* **Consigna 1**
Según el texto sobre las okupaciones en el barrio de San Diego, ¿qué cargo ocupa Jorge Nacarino?
* **Consigna 2**
Prolonga el texto sobre las okupaciones en el barrio de San Diego a partir de su última oración.

* **Fragmento de página**
Las asociaciones ciudadanas del barrio, sin embargo, no están tan convencidas. Jorge Nacarino, portavoz de la Asociación de Vecinos de San Diego, en ese barrio de Madrid, aún no ve un incremento en este tipo de acciones desde la epidemia de COVID-19. «No estamos en una crisis hipotecaria como la anterior», cavila, «y ha habido moratorias del Gobierno al pago que están reteniendo a posible okupas». Él distingue entre varios tipos de okupaciones. Está la de gente en necesidad, asesorada por colectivos como la PAH (Plataforma de Afectados por la Hipoteca), que busca espacios procedentes de fondos de inversión. Y la «mafiosa» o «de patada». Consiste en tumbar la puerta con un golpe y entrar al inmueble cambiando la cerradura. No distingue entre propietarios y habitualmente es polémica.

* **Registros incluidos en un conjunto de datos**
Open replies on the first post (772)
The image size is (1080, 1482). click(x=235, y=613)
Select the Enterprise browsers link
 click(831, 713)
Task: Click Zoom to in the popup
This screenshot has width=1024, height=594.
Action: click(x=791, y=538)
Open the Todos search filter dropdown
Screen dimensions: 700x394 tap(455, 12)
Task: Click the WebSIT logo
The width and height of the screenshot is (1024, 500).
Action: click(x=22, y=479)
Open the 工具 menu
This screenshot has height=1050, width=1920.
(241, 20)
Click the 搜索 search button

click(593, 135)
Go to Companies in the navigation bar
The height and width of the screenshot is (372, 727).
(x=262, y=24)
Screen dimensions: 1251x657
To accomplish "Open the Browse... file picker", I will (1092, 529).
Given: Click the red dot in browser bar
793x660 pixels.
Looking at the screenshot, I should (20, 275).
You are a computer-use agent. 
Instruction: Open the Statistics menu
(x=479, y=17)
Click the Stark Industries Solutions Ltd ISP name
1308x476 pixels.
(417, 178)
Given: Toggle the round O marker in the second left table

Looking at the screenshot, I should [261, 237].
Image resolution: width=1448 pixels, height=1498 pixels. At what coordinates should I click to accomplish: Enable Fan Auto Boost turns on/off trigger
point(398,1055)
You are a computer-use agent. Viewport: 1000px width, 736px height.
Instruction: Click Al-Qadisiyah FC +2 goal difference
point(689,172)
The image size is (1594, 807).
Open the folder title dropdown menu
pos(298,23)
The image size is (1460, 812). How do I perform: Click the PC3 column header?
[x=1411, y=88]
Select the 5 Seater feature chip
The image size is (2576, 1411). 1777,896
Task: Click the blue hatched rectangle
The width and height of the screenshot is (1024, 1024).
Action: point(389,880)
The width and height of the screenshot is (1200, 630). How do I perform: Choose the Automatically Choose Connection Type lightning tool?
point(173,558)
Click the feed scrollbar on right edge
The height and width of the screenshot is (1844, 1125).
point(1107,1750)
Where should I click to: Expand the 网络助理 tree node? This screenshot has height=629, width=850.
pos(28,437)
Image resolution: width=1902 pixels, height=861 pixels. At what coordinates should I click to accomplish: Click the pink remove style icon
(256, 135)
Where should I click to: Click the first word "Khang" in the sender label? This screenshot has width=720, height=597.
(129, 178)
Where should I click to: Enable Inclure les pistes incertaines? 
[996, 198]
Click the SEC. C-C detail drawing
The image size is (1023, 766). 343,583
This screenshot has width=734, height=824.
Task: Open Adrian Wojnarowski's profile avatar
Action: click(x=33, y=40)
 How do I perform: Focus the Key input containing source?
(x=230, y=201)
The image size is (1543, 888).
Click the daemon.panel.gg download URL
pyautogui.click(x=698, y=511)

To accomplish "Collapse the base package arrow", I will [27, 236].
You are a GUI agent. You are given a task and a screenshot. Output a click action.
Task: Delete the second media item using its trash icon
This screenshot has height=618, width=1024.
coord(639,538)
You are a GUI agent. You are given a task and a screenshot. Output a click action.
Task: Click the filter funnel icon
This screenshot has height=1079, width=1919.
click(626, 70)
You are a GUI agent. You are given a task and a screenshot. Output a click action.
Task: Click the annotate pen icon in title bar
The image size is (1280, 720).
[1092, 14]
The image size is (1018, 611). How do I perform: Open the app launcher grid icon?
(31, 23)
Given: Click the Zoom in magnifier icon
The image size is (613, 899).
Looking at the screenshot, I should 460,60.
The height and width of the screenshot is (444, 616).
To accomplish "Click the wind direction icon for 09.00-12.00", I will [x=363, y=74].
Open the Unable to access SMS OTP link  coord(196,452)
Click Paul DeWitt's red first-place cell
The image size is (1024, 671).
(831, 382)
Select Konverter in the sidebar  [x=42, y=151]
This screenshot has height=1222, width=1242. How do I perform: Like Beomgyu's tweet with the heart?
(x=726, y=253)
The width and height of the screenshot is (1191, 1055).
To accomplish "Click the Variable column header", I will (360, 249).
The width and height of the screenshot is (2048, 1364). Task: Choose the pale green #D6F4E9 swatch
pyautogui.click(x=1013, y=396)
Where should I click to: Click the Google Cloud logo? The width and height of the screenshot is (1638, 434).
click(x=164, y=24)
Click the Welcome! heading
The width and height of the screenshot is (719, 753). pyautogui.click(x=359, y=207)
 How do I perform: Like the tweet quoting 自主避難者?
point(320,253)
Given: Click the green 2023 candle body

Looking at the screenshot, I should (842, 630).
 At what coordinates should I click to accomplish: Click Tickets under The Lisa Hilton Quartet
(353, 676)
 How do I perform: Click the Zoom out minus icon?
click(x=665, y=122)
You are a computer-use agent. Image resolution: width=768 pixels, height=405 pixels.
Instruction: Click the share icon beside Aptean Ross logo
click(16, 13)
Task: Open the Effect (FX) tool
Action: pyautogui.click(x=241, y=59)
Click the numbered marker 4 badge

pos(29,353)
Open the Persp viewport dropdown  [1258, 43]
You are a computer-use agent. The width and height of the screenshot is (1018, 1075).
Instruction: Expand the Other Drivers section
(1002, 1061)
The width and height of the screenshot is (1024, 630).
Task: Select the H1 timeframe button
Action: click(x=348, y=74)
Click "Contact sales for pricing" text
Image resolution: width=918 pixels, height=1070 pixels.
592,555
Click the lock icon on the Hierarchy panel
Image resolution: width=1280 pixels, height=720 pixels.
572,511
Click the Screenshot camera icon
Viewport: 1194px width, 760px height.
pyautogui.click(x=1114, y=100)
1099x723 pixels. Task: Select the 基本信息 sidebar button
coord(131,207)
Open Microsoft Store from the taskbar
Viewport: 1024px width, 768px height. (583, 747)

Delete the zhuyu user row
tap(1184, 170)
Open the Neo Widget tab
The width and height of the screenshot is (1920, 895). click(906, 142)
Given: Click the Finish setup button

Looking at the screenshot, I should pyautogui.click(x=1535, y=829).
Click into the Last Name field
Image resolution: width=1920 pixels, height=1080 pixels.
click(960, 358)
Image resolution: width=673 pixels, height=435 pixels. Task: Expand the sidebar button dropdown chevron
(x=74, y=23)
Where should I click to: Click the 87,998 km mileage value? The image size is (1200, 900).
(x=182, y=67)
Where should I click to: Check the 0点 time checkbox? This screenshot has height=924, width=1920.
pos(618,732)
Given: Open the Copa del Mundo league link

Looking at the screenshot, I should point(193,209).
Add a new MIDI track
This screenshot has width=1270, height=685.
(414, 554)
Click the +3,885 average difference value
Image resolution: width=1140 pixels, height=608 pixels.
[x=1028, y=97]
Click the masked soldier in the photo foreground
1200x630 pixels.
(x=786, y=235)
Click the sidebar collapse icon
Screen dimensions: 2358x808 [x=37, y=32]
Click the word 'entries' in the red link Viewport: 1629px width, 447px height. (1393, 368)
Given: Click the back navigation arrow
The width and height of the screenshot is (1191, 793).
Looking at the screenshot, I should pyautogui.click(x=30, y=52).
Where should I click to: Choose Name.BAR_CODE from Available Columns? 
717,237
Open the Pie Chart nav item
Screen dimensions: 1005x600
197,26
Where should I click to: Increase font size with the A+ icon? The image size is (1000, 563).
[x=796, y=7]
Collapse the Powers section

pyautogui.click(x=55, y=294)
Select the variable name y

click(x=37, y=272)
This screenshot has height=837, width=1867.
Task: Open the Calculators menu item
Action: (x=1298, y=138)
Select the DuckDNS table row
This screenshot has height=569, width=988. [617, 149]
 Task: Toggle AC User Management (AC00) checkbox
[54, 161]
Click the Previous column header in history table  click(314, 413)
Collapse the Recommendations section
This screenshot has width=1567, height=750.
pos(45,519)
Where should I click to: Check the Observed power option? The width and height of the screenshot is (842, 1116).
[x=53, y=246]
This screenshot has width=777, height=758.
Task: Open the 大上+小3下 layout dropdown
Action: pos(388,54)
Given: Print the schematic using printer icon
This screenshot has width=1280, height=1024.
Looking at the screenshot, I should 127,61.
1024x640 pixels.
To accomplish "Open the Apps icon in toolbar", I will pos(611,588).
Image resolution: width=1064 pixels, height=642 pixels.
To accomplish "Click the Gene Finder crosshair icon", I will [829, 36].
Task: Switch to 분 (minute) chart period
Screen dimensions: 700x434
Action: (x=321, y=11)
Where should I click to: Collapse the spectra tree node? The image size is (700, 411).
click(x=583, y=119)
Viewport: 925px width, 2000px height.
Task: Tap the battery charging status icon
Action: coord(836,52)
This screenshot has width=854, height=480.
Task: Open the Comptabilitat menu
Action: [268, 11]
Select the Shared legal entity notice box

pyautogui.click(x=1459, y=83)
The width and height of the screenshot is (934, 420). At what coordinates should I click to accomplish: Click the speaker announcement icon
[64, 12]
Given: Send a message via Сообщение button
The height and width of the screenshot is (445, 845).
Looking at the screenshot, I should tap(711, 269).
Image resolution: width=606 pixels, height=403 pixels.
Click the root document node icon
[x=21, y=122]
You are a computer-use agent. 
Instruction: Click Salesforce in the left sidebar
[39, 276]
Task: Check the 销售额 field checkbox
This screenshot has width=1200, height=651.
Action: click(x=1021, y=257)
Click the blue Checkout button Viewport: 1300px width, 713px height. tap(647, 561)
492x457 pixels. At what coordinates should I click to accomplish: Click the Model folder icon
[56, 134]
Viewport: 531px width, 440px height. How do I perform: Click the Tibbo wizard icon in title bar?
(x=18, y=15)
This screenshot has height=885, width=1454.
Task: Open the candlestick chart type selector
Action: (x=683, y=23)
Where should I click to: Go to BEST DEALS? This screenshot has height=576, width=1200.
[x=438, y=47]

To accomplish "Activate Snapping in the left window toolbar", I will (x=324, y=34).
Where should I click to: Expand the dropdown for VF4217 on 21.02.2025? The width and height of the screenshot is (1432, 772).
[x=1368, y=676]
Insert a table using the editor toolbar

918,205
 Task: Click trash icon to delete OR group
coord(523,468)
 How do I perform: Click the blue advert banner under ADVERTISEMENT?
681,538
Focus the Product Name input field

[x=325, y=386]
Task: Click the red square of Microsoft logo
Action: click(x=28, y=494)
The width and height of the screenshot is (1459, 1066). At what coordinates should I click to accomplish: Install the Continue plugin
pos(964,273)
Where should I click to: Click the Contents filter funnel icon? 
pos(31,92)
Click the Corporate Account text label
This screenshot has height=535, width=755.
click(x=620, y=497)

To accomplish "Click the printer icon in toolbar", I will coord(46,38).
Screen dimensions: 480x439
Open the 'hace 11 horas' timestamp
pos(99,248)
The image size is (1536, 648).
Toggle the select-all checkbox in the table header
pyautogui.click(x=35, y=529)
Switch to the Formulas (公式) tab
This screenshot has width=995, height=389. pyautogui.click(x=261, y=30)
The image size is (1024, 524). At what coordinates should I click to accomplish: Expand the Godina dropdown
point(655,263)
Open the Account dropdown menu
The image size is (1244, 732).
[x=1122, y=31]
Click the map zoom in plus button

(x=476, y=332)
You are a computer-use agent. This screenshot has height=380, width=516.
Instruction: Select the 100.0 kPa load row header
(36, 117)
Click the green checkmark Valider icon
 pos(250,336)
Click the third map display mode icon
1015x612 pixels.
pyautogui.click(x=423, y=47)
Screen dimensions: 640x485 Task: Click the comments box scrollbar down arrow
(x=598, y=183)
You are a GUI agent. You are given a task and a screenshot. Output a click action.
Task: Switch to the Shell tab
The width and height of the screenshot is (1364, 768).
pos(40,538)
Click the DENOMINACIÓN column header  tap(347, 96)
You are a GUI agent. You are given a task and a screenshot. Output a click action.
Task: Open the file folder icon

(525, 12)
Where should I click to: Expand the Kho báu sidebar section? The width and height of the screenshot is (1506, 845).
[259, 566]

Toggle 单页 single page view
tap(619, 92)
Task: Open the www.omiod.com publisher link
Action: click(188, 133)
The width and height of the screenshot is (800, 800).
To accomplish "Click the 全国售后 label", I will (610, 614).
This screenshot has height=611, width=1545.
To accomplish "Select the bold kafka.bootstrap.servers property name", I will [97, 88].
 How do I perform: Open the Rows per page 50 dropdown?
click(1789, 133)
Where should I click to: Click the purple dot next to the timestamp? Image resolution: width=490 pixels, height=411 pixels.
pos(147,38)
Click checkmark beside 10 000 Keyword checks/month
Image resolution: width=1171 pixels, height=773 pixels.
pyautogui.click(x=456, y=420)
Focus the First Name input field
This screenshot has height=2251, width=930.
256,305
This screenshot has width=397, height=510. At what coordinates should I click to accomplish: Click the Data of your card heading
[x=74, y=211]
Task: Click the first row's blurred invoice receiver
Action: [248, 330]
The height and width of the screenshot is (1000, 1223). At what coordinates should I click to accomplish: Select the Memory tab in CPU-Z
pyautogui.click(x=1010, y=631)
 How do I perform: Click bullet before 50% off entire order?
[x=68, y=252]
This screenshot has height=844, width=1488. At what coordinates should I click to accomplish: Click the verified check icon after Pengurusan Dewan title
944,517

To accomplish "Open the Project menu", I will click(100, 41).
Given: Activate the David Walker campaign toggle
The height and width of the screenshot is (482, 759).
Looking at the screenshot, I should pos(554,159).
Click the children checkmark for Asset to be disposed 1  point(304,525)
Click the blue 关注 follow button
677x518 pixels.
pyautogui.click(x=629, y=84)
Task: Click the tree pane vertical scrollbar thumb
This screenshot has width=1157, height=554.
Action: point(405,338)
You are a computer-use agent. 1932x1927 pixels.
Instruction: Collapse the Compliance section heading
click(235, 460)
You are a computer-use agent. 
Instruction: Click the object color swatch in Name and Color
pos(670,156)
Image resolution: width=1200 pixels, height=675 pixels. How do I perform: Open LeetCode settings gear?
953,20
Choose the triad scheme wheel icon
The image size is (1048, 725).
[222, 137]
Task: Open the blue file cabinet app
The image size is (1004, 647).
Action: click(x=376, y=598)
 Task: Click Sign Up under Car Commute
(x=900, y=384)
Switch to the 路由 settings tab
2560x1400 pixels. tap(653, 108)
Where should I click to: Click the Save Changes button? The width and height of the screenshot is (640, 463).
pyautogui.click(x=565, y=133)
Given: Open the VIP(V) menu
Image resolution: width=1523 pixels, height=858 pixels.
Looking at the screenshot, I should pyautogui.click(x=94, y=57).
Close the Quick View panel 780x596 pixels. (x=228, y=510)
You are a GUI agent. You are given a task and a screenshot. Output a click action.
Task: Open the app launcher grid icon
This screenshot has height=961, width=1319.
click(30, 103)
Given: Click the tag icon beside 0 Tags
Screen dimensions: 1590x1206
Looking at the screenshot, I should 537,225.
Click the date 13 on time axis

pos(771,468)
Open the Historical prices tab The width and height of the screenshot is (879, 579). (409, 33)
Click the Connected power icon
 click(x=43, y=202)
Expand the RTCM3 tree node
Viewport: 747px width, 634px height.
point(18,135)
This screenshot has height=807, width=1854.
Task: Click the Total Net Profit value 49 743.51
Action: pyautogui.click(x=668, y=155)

* **Resultado del ejercicio 1**
Es portavoz de la Asociación de Vecinos de San Diego, en Madrid.

* **Resultado del ejercicio 2**
«Causa malestar en la gente por las peleas, la suciedad… En nuestro área estuvo ligada a los narcopisos, para venta de droga, o la prostitución», anota Nacarino. Este tipo de okupacion es el que más sale a la palestra por las denuncias vecinales.

El 30 de julio, en La Fortuna, al sur de Madrid, muchos ciudadanos salieron a la calle para exigir a las autoridades que controlaran este delito. Y ocurre en todo el territorio nacional: en Galicia se han publicado casos en los que algunos okupas instalan cámaras para amedrentar a la población. «Si nos echan, tenemos grabadas vuestras caras», les dicen.

En Alicante se desveló que la Audiencia provincial condenó a una pareja a 540 euros por vivir dos años ilegalmente en un chalet de lujo. Y en Baleares se ha conocido cómo Bartolomé Bárcena, fiscal superior, ordena el desalojo sin necesidad de un juez.

Muestran todos estos casos lo candente del asunto. Según datos del Ministerio del Interior recogidos por el diario El Mundo, el número de denuncias por okupación entre enero y junio de 2020 ha ascendido a 7.450, 41 al día, un 5% más que en el mismo periodo del año anterior. En 2013, punto álgido del crac económico, se contabilizaron 7.739.